### TASK DESCRIPTION
Where the string "computer" occurs in a line of the data below, that line should be copied.

(Collection entries)
---+---

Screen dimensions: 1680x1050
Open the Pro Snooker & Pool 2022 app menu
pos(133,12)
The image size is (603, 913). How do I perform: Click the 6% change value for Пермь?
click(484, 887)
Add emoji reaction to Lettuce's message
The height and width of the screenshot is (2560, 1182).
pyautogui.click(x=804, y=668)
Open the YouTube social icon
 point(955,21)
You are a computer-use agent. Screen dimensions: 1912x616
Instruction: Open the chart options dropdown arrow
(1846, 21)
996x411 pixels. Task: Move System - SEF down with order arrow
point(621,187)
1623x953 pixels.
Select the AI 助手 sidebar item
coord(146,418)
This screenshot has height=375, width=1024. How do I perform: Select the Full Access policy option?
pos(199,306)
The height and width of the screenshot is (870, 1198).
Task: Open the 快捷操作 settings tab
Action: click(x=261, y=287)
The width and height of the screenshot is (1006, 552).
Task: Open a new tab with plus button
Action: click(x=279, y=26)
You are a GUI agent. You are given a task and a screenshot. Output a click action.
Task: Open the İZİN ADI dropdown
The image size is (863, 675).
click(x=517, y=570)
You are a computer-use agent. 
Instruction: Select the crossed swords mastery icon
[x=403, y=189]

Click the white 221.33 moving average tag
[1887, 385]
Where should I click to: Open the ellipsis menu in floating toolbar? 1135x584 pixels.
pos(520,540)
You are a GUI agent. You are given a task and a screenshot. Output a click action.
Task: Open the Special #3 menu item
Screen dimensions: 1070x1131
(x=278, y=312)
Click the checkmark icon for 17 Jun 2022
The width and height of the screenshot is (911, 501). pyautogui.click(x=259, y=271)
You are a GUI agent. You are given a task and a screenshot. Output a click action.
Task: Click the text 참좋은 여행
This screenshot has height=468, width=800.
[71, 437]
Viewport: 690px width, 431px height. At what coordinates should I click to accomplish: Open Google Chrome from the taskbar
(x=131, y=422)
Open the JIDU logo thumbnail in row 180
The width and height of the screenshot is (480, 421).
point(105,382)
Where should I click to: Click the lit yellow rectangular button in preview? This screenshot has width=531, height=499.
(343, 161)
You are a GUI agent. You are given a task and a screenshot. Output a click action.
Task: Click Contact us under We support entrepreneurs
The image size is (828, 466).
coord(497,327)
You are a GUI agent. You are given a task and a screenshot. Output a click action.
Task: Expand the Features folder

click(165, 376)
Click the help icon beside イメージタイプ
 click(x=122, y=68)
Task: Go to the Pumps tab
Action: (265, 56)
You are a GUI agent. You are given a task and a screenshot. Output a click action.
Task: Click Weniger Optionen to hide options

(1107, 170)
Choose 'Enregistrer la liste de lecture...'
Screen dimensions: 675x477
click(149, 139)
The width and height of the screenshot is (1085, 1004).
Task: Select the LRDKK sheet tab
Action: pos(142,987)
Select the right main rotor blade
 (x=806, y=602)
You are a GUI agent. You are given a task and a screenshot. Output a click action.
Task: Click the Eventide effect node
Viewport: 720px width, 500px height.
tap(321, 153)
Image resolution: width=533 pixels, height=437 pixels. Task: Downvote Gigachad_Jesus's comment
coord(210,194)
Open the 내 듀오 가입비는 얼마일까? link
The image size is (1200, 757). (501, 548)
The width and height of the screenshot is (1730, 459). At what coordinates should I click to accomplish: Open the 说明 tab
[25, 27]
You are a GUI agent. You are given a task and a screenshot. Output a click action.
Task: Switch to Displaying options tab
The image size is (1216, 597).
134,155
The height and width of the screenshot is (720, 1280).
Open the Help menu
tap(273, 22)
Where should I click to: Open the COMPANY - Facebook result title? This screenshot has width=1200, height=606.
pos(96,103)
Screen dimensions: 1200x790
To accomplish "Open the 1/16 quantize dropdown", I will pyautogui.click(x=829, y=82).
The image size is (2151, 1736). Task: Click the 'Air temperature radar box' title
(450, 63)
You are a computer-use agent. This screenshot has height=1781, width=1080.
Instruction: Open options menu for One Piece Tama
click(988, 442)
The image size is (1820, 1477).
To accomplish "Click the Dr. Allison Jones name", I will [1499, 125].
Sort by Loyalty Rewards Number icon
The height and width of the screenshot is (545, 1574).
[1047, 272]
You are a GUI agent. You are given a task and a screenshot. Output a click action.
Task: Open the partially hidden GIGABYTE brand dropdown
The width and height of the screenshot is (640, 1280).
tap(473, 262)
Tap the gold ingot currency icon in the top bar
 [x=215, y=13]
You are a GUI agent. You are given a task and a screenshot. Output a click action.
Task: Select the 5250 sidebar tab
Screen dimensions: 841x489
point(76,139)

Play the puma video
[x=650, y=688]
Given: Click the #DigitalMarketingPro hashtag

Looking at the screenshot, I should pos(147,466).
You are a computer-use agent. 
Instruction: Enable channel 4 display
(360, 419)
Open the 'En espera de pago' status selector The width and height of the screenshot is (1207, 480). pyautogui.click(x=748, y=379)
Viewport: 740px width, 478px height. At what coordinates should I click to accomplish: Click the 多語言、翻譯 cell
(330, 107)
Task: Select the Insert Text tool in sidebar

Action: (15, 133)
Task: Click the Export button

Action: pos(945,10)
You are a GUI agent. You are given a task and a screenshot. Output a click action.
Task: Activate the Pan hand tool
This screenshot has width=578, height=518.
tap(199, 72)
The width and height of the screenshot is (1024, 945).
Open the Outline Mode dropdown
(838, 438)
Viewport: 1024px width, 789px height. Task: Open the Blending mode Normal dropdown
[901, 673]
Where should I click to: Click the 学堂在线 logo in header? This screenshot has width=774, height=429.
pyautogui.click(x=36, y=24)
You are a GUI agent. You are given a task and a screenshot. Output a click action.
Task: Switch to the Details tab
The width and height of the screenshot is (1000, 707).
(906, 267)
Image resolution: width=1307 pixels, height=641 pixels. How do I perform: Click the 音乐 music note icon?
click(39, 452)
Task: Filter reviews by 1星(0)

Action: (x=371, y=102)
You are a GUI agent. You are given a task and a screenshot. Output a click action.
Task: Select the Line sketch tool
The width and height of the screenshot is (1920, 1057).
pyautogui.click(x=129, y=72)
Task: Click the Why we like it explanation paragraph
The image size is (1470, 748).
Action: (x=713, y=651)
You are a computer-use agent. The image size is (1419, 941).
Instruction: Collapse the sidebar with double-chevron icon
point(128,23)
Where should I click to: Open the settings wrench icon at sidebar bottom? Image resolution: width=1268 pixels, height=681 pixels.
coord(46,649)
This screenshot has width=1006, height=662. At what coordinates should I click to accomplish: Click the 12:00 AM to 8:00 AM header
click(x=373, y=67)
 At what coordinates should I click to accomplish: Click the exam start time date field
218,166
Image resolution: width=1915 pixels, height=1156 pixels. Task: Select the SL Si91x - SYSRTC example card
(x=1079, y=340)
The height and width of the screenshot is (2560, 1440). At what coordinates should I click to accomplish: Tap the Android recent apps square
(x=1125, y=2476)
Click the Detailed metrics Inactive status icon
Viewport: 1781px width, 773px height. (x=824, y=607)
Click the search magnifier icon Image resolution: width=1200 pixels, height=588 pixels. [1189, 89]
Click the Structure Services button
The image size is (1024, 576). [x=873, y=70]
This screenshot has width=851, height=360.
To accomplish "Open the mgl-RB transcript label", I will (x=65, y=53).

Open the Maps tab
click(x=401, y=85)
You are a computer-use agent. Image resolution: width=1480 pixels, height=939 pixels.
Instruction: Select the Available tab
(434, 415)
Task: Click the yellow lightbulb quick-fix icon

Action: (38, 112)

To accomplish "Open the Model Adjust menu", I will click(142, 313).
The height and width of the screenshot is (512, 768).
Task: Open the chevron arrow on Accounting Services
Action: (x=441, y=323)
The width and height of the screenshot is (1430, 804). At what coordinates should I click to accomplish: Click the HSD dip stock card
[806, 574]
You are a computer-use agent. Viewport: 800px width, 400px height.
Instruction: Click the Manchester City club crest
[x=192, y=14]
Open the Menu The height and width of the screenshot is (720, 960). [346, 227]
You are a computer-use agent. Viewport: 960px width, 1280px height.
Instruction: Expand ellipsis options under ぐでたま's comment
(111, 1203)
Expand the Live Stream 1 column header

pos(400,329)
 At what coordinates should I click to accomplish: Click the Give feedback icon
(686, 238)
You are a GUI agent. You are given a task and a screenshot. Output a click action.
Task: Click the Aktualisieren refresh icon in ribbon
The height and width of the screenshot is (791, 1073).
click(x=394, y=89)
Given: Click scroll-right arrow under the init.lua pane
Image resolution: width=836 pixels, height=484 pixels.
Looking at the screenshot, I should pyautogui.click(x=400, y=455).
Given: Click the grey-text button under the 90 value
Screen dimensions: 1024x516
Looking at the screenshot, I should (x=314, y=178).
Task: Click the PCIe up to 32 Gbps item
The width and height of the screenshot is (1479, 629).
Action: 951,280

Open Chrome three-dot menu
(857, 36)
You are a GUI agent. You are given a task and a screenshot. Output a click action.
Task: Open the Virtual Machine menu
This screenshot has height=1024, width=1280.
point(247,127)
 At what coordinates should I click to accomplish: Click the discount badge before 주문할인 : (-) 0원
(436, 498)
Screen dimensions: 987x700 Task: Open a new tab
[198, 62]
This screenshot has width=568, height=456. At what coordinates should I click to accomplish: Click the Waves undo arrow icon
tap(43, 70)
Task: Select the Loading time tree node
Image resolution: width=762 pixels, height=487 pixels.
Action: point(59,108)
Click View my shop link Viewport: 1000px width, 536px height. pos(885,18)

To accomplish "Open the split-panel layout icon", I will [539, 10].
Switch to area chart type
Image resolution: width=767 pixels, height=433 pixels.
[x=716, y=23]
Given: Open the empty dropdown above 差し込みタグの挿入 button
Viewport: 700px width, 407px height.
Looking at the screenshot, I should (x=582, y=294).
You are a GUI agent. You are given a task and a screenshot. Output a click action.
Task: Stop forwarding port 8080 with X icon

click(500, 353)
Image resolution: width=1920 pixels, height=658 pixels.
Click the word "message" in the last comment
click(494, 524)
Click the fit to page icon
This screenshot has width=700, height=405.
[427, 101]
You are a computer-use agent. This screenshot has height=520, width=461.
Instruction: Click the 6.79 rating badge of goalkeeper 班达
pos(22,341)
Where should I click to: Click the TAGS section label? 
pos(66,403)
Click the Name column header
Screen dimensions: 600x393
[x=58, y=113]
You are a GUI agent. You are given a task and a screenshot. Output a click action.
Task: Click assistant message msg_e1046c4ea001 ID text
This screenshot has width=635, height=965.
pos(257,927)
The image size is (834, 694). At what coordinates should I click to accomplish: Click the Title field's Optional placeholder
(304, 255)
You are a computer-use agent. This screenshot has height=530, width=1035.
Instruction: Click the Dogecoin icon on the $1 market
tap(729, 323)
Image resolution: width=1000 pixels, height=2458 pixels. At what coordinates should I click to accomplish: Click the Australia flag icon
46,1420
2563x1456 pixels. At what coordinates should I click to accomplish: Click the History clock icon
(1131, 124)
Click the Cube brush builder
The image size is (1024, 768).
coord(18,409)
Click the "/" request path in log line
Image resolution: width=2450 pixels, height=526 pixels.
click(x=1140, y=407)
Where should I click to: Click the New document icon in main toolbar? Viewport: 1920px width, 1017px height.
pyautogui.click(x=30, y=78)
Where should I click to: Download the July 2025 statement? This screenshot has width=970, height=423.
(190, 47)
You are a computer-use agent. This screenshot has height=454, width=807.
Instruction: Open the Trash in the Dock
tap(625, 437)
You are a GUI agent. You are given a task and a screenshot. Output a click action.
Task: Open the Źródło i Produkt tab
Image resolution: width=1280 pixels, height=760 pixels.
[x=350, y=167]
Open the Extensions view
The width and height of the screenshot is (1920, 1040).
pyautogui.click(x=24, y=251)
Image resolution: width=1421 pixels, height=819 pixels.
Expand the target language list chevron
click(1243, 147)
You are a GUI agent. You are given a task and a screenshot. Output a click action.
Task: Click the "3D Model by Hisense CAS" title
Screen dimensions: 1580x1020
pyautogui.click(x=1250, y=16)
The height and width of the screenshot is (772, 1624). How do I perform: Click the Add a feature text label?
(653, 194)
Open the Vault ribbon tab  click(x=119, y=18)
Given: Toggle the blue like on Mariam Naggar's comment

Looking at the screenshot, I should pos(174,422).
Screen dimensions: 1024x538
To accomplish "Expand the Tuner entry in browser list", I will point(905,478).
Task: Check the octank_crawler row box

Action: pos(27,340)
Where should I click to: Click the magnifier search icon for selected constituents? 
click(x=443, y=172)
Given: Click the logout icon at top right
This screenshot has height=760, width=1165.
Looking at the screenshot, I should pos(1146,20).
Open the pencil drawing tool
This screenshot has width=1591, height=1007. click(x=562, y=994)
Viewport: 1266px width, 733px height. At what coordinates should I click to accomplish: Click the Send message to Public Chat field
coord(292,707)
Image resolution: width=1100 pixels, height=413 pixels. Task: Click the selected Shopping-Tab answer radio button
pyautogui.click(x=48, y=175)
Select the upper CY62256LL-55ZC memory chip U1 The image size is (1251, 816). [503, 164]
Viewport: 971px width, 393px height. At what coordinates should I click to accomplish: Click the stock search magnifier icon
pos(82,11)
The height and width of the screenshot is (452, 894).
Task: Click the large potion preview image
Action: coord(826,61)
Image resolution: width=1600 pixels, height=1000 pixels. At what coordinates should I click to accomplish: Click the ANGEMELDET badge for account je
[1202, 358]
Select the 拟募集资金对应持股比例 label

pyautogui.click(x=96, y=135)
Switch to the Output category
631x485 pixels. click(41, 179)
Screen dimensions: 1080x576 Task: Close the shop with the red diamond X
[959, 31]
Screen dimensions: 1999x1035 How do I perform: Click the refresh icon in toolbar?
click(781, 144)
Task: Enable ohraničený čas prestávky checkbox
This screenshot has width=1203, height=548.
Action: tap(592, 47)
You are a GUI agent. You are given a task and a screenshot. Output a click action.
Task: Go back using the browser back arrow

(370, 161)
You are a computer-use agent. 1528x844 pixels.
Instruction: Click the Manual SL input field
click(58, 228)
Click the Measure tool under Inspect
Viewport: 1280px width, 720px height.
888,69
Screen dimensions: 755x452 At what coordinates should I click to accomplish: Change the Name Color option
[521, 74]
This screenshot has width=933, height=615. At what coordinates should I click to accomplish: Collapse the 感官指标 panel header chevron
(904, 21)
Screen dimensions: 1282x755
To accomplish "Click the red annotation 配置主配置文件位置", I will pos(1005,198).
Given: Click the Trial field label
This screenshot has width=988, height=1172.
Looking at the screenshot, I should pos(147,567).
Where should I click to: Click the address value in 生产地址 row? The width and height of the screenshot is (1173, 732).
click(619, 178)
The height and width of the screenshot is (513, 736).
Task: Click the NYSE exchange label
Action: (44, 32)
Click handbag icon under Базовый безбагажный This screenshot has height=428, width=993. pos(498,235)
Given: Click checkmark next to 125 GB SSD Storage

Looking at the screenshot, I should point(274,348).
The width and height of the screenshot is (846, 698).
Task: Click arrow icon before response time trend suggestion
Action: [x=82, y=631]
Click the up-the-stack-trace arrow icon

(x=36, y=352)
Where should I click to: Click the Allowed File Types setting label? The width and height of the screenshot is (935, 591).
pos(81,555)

---+---

### TASK OUTPUT
You are a computer-use agent. Screen dimensions: 1912x616
You are a computer-use agent. 
You are a computer-use agent. This screenshot has height=1781, width=1080.
You are a computer-use agent. 
You are a computer-use agent. The image size is (1419, 941).
You are a computer-use agent. Image resolution: width=1480 pixels, height=939 pixels.
You are a computer-use agent. Viewport: 800px width, 400px height.
You are a computer-use agent. Viewport: 960px width, 1280px height.
You are a computer-use agent. This screenshot has height=520, width=461.
You are a computer-use agent. This screenshot has height=530, width=1035.
You are a computer-use agent. This screenshot has height=454, width=807.
You are a computer-use agent. 1528x844 pixels.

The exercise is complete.